The bank’s clients are exclusively those with management teams that have worked through many price cycles, he said. Fortunately, he added, equity and public-debt markets have been open to upstream operators. “In the past, banks were the capital providers that stepped in during a crisis but, with regulatory reform, that’s kept the banks sidelined on this go.”

Different this time as well is that it is the first downturn in the era of U.S. tight oil production. “It will be interesting to see how the shale industry navigates through all this, but the capital markets are very liquid,” Tate said.

Among Regions’ E&P clients, their borrowing bases have been reduced some 20%; availability is averaging 40%. Tate suspected this is only the third inning of this cycle. “Downcycles in oil tend to be self-correcting in 18 months or so. I’m hopeful, but it could take much longer.

“Our clients have to plan for the worst and hope for the best.” Several are layering in hedges, even at sub-$60 WTI. “They prefer hedges at a higher price point, of course,” Tate said, “but they’re looking at mitigating their downside exposure.” Most are more than 50% hedged this year; the amount declines to some 25% in 2016.

Leading into mid-2014, producers were looking at a backwardated WTI market. For example, the January 2016 contract for WTI at Cushing was trading at about $82 in January 2014, while the prompt-month contract was $94. This past April, January 2016 WTI was trading at about $63 in contango of the prompt-month contract of $59.

Tate’s outlook for upstream consolidation is that there will be some, and should the cycle extend beyond 18 months, there may be a great deal. “The bid/ask is still too wide right now, and part of that is due to hedges that existed. But there is a lot of chatter about it, looking into 2016 and the spring season, when hedges are rolling off very dramatically.”

Brian Tate, Regions Bank executive managing director and head of its energy and naturalresources group, said the bank’s E&P clients have had a “very smooth redetermination process thus far.”

Fitch Ratings was grading E&P companies’ debt in late April on $50 WTI this year, $60 next year and $75 in 2017, it reported. Fitch senior director Mark Sadeghian added, “Liquidity is going to be a defining metric for E&P firms this quarter. While most investment-grade names will be fine on that front, MLP-type asset sales could provide supplemental liquidity until prices come up. However, high-yield E&Ps, especially B-rated names, are probably grateful there is more than one way to ‘10.’

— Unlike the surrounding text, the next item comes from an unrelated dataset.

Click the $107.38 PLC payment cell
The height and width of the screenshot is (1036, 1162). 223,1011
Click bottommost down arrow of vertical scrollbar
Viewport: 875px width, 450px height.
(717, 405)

“Those companies will need to utilize a bigger set of tools, including equity raises or additional secured financing to get through the price dip. In the meantime, our eyes will be on capex—not only for companies with reduced free cash flow, but also for its impact on production and strategic positioning.”

US Bank’s Thompson said, “We’re in an unusual environment as banks because we’re using a fairly steep contango price curve. We have a disconnect between valuations and what is really going on with this year’s low oil prices. Our collateral values are staying fairly firm and not creating any concern for us.”

Instead, concern is with weak cash flows “and what the implied cash-flow leverages are going to be for some of these companies. A company operating at 3x cash flow leverage last summer may be 9x levered now.”

Selling nonstrategic properties is a traditional option. “It’s still a seller’s market, even in this low-price environment.” Others may sign JVs, while cutting administrative and operating expenses. Some are suspending drilling entirely.

One of US Bank’s clients told Thompson that he didn’t have any leasehold that could generate the kind of return at $50 a barrel that paying off debt could generate. “In other words, he is better off taking the little free cash flow he has and paying down debt than drilling his best prospects and producing his flush production into a low-oil-price environment.”

Other clients are successfully renegotiating their oilfield service contracts to keep up some level of drilling activity. “Some companies I’ve talked to are in Round Three of these renegotiations,” he said.

Some will have to take more dramatic action to de-lever, including selling some strategic properties. Some may have to merge with a stronger company. “We’re seeing some of this. We may see more of this later this year if low prices persist,” he concluded.